Endoscopic Findings of Newly Developed Gastrointestinal Lesions after Eradication for Helicobacter pylori.
- Author:
Su Jin HONG
1
;
Bong Min KO
;
Jin Oh KIM
;
Joo Young CHO
;
Joon Seong LEE
;
Moon Sung LEE
;
Chan Sup SHIM
Author Information
1. Department of Internal Medicine, Soon Chun Hyang University College of Medicine, Seoul, Korea.
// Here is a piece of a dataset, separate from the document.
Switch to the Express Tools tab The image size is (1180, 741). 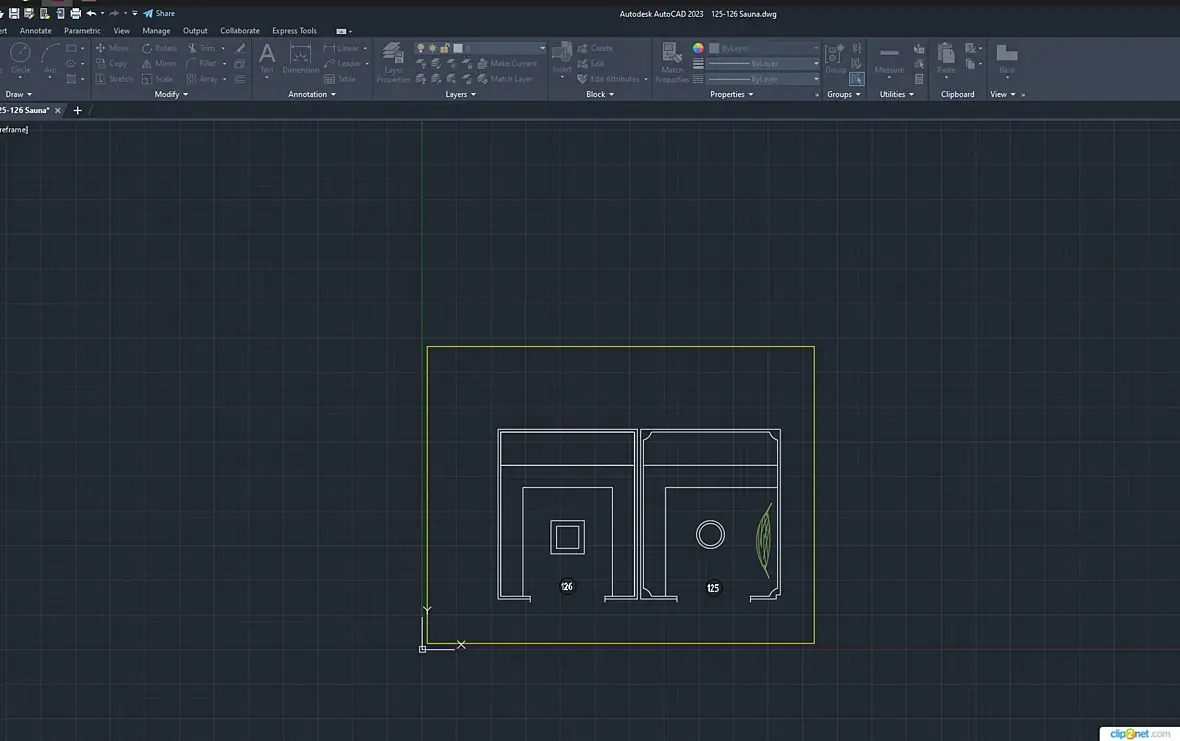pos(294,31)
- Publication Type:Original Article
- Keywords:
Newly developed lesions;
H. pylori;
Eradication
- MeSH:
Anti-Bacterial Agents;
Breath Tests;
Duodenal Ulcer;
Duodenitis;
Esophagitis, Peptic;
Follow-Up Studies;
Gastritis;
Helicobacter pylori*;
Helicobacter*;
Humans;
Incidence;
Peptic Ulcer;
Urease
- From:Korean Journal of Gastrointestinal Endoscopy
2002;24(1):6-10
- CountryRepublic of Korea
- Language:Korean
-
Abstract:
BACKGROUND/AIMS: Eradication therapy for H. pylori infection is routinely used for treating patients with peptic ulcer disease. However, endoscopic findings after eradication therapy reveal some newly developed lesions. We have reviewed endoscopic findings to evaluate frequency and morphology of upper gastrointestinal lesions after eradication therapy for H. pylori. METHODS: We have studied 245 patients with peptic ulcer disease and H. pylori infection who had a successful eradication therapy. Endoscopic evaluation with rapid urease test, histology, and 13C-urea breath test was performed before eradication therapy and 6 weeks after. RESULTS: The incidence of newly developed lesions after eradication therapy was 14.3% at 6 weeks. The features of newly developed lesions after eradication therapy were as follows: 7 with reflux esophagitis (2.9%), 10 with acute gastritis (4.1%), 3 with duodenal ulcers (1.2%), 15 with erosive duodenitis (6.1%). These lesions were found during administration of H2 receptor blocker. No additional symptoms were found in these mucosal lesions. The development of these lesions was not related to duration of antibiotics. CONCLUSIONS: It is not rare to find some newly developed lesions after treatment of H. pylori infection. It is necessary to study pathogenesis of these lesions and have follow-up endoscopic examinations for a longer period of time.